## Source text:
How can I determine the efficiency of bisulfite conversion? Who has the detailed protocol?
I use the Qiagen EpiTect Fast DNA Bisulfite Kit to do bisulfite conversion. However, I fail to clone any target fragment (for 6 genes). I can't find the reason.
I really do not know quantitative methods for assessment bisulfite conversion.
For more information see: https://www.researchgate.net/post/How_can_I_quantify_Cytosine_Uracil_in_DNA_using_bioanalyzer_Agilent#view=56ea7a1beeae3902e14cd79a.
The bisulfite conversion is going to fragment your DNA and leave single stranded DNA behind which makes the nanodrop and similar methods lacking. From what I've read based of the Zymo kits is using gel electrophoresis to assess it. Probably the most cost effective way outside of sequencing the region. Its an awkward thing to do in routine labs.

## Provided records:
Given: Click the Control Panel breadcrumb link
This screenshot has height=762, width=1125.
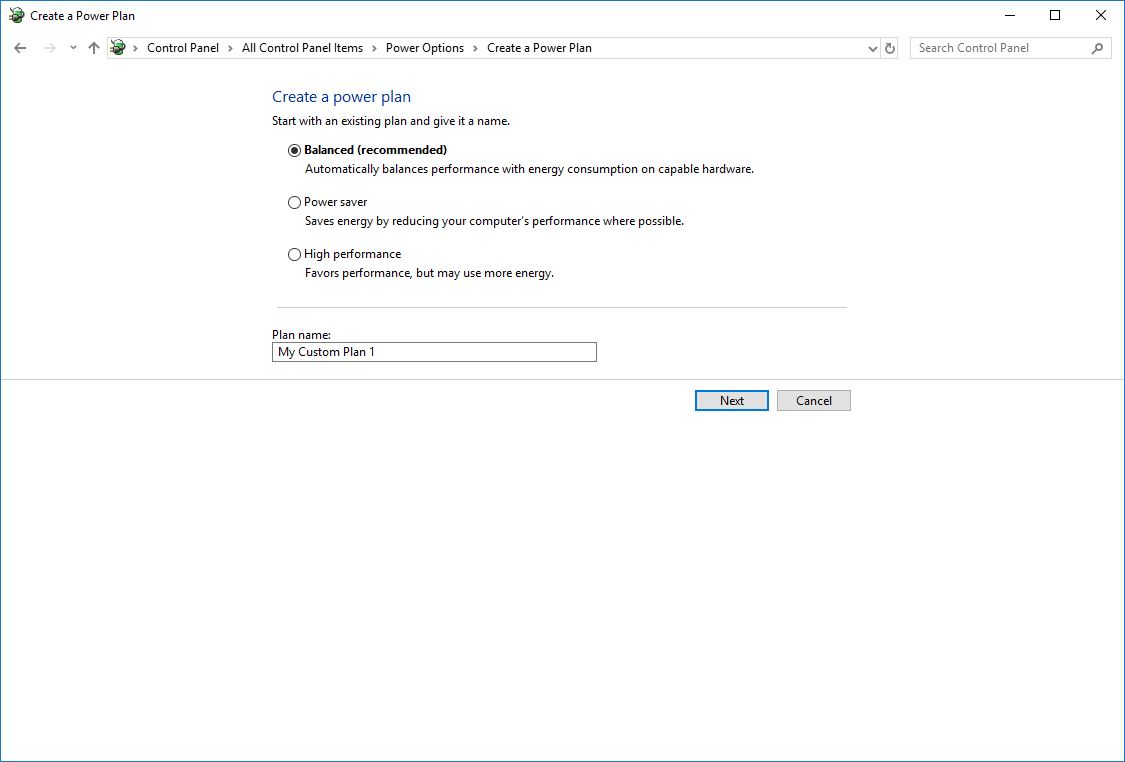Looking at the screenshot, I should (183, 47).
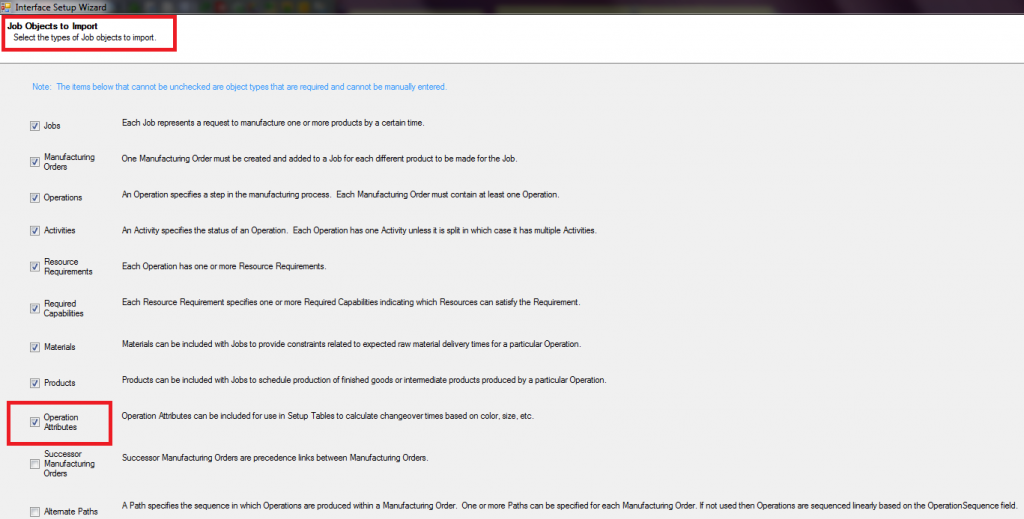Screen dimensions: 1024x519
Task: Toggle the Manufacturing Orders checkbox
Action: click(x=35, y=162)
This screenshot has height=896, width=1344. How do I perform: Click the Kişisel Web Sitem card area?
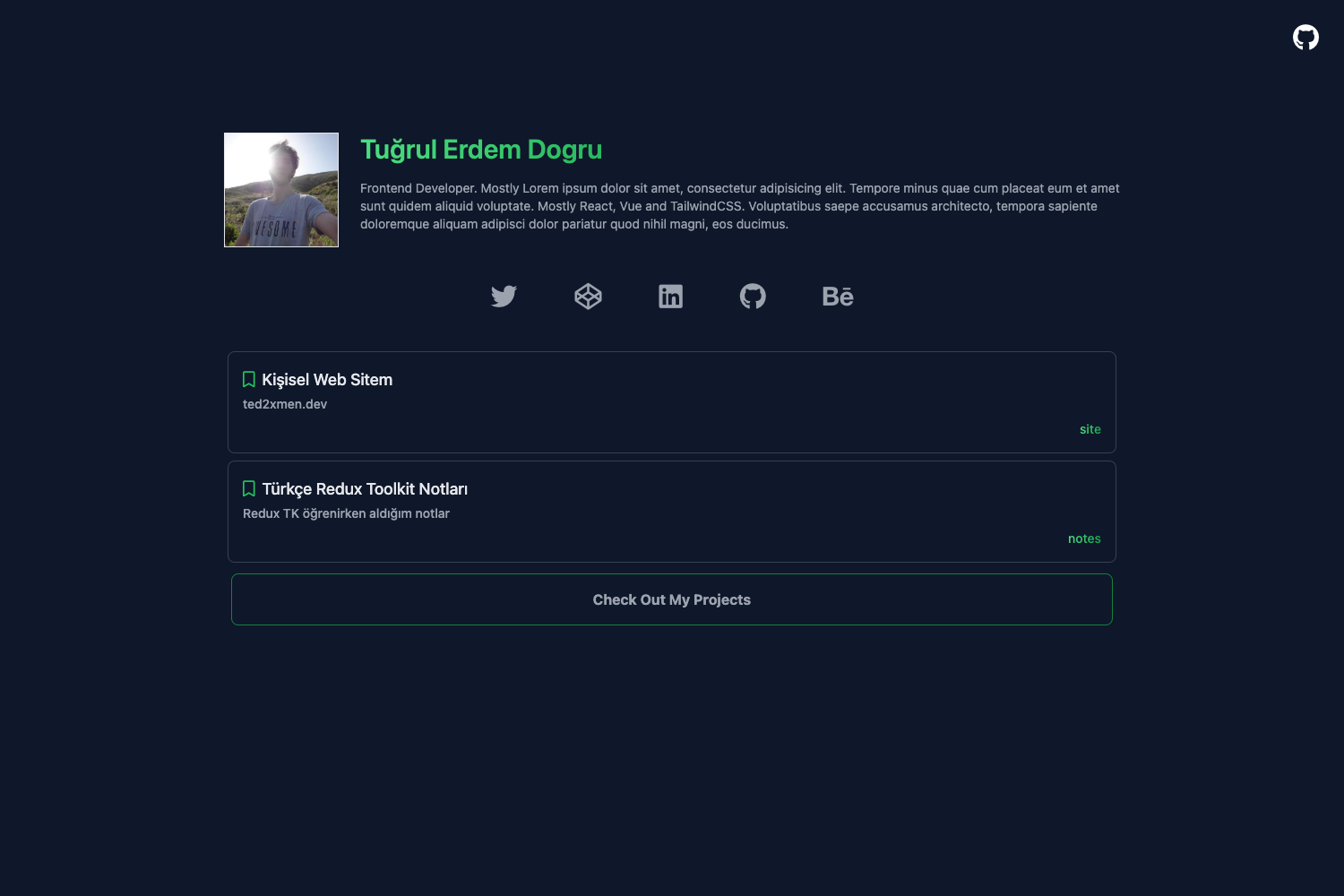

## Aim of the exercise:
Continue the discussion above about measuring the efficiency of bisulfite conversion, starting right after its final sentence.

## The answer:
From my own experience with Zymo kits, 99% conversion efficiency is what they claim with a >75% DNA recovery from the original input amount. I say your best bet is to go with their stated claims unless you have time to kill verifying it but I would include a control gere. For example take a positive control, put it through the same temperature cycles with everything bar the CT conversion reagent and process it with you primers and probes geared towards your methylated genes but also have a primer and probe that is geared towards the non converted DNA regions. This would allow the control DNA that was converted to swap the cytosine residues and not bind to the primer and probe and the non-converted DNA to bind and produce a detectable product. Should be negative in the first instance and positive in the second indicating the conversion worked.